_Written task_. Copy each of the following items word for word, leaving out the pictures.

_Entries provided_.
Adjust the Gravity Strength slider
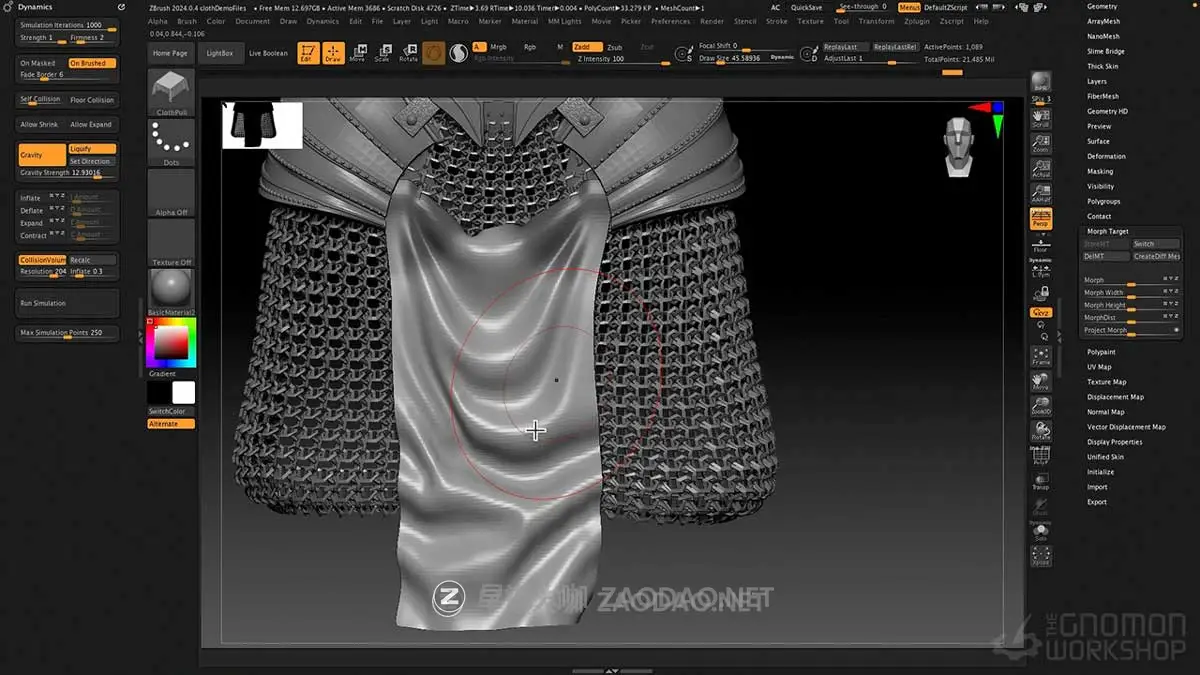Image resolution: width=1200 pixels, height=675 pixels. tap(60, 170)
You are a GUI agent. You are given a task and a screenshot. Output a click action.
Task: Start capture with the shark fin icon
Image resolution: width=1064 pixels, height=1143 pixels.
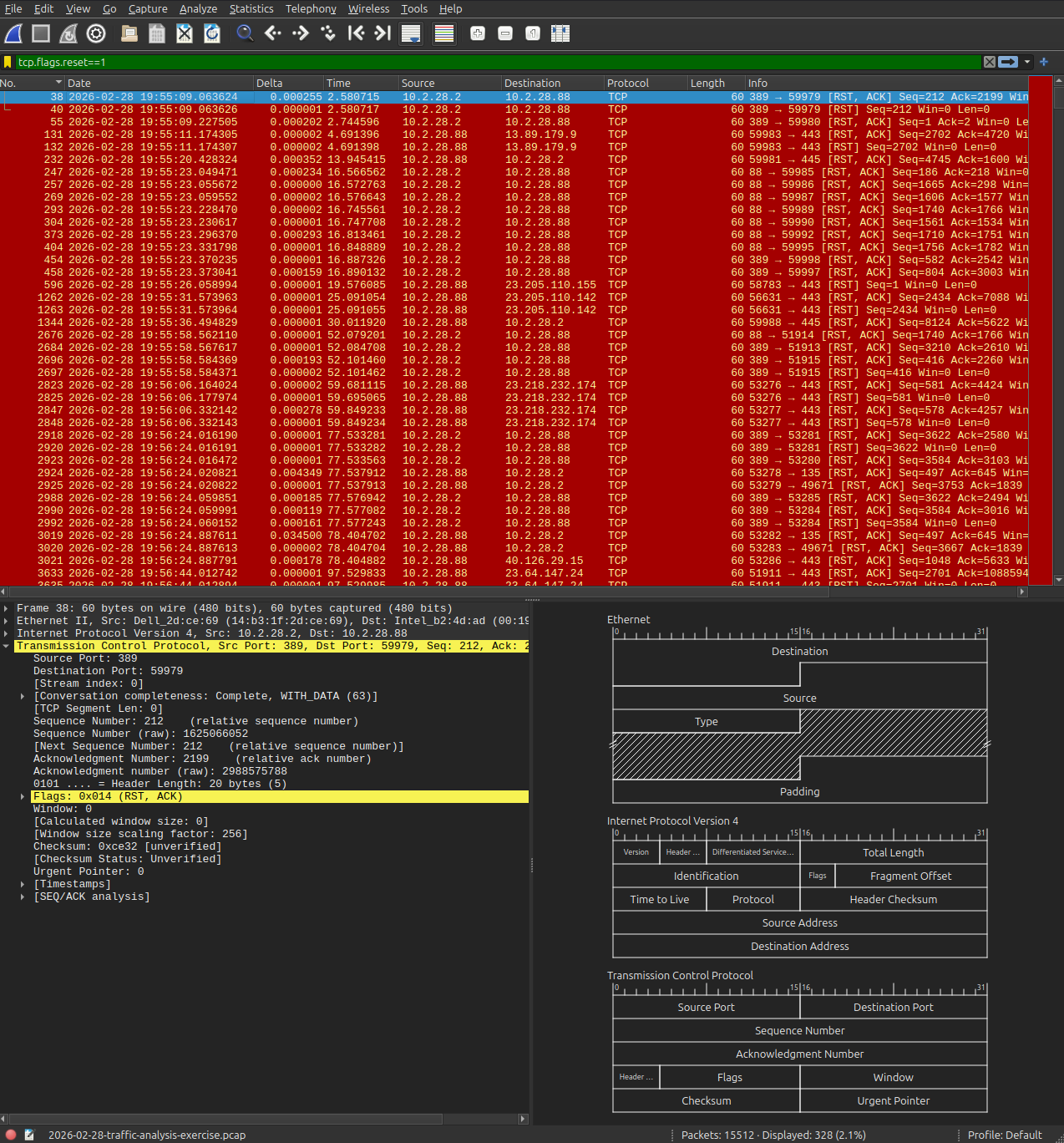13,33
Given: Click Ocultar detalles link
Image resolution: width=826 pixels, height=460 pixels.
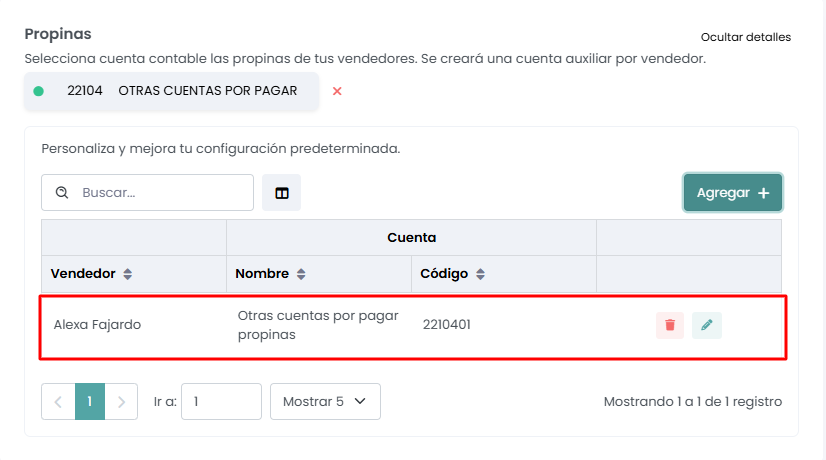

_Solution for this problem_.
Adjust the Gravity Strength slider
Image resolution: width=1200 pixels, height=675 pixels. tap(60, 170)
You are a GUI agent. You are given a task and a screenshot. Output a click action.
Task: Start capture with the shark fin icon
Image resolution: width=1064 pixels, height=1143 pixels.
13,33
Given: Click Ocultar detalles link
Image resolution: width=826 pixels, height=460 pixels.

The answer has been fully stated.